Problem statement:
Write out the items word for word, from the very start down to and including the line with "Given: Click the 5.4".

Material shown:
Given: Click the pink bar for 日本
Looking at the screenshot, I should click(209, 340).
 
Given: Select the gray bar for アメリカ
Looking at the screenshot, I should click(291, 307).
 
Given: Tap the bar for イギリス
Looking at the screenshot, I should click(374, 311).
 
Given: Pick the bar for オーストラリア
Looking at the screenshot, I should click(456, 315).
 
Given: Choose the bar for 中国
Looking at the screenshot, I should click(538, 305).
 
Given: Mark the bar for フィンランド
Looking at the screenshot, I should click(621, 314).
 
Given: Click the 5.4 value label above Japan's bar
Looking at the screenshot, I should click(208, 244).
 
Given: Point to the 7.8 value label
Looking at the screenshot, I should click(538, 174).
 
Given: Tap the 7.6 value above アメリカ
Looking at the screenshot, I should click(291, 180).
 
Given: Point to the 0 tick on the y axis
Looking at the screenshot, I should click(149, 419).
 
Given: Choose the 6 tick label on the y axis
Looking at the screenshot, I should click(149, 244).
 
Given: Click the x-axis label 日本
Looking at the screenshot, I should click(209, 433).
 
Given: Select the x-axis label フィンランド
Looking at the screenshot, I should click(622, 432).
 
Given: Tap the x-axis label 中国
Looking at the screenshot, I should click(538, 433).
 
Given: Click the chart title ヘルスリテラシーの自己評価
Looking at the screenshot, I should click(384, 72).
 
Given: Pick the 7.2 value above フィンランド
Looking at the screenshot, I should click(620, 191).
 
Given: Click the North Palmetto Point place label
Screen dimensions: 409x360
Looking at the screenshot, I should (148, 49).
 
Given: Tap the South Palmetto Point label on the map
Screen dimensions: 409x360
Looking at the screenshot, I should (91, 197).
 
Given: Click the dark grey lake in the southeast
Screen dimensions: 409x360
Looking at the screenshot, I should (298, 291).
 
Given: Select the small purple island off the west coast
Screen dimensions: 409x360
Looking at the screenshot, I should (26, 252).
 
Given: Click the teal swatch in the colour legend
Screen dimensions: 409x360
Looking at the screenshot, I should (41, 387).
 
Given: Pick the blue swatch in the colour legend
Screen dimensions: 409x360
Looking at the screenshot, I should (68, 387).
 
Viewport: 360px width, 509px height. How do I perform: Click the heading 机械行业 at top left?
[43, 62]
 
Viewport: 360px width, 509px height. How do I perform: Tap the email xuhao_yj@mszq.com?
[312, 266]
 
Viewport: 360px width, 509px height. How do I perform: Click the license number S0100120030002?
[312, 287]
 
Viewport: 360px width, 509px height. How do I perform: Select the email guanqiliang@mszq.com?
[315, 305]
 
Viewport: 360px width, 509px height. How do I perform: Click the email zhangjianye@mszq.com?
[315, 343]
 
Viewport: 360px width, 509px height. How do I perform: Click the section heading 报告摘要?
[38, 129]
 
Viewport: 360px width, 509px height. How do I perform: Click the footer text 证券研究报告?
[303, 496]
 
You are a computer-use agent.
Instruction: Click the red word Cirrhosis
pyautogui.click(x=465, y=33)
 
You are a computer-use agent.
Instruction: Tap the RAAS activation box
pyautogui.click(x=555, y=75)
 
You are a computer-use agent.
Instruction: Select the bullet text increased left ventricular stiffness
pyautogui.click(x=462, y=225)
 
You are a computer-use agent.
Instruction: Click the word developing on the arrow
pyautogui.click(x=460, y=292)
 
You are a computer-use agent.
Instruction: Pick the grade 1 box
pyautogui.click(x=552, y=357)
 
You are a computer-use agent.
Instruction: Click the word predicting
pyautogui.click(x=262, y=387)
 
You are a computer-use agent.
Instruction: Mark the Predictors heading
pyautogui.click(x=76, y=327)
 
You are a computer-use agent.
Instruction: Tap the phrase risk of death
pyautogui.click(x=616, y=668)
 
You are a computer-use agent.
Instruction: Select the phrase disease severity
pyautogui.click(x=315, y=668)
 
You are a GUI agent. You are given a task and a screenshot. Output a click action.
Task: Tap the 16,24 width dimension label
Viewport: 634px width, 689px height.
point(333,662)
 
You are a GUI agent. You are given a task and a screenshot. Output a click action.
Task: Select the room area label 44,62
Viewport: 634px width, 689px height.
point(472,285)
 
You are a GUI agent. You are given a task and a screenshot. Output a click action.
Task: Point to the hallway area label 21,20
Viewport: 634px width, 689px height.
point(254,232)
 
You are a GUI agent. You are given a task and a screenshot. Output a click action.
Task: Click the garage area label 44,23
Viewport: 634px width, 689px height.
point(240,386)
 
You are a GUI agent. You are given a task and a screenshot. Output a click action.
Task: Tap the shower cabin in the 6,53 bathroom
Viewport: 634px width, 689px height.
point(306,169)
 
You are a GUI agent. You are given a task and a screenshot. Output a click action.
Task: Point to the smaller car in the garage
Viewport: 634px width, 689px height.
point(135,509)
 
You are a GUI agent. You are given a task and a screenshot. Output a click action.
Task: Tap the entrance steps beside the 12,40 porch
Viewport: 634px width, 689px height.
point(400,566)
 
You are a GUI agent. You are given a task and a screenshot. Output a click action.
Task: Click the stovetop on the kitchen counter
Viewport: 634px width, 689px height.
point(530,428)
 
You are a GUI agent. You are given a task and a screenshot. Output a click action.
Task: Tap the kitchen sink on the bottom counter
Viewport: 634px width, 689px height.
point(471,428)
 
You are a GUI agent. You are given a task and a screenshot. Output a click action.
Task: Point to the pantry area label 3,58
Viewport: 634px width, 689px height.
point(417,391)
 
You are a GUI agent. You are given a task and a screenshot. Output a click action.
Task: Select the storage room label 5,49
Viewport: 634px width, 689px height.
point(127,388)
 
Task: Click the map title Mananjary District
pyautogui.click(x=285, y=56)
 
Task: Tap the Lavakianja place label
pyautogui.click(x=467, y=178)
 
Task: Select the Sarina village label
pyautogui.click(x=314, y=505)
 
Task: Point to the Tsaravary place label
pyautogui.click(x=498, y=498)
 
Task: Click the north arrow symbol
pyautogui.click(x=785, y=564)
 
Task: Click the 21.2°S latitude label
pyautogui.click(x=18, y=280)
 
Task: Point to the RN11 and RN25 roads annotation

Correct output:
Given: Click the pink bar for 日本
Looking at the screenshot, I should click(209, 340).
 
Given: Select the gray bar for アメリカ
Looking at the screenshot, I should click(291, 307).
 
Given: Tap the bar for イギリス
Looking at the screenshot, I should click(374, 311).
 
Given: Pick the bar for オーストラリア
Looking at the screenshot, I should click(456, 315).
 
Given: Choose the bar for 中国
Looking at the screenshot, I should click(538, 305).
 
Given: Mark the bar for フィンランド
Looking at the screenshot, I should click(621, 314).
 
Given: Click the 5.4 value label above Japan's bar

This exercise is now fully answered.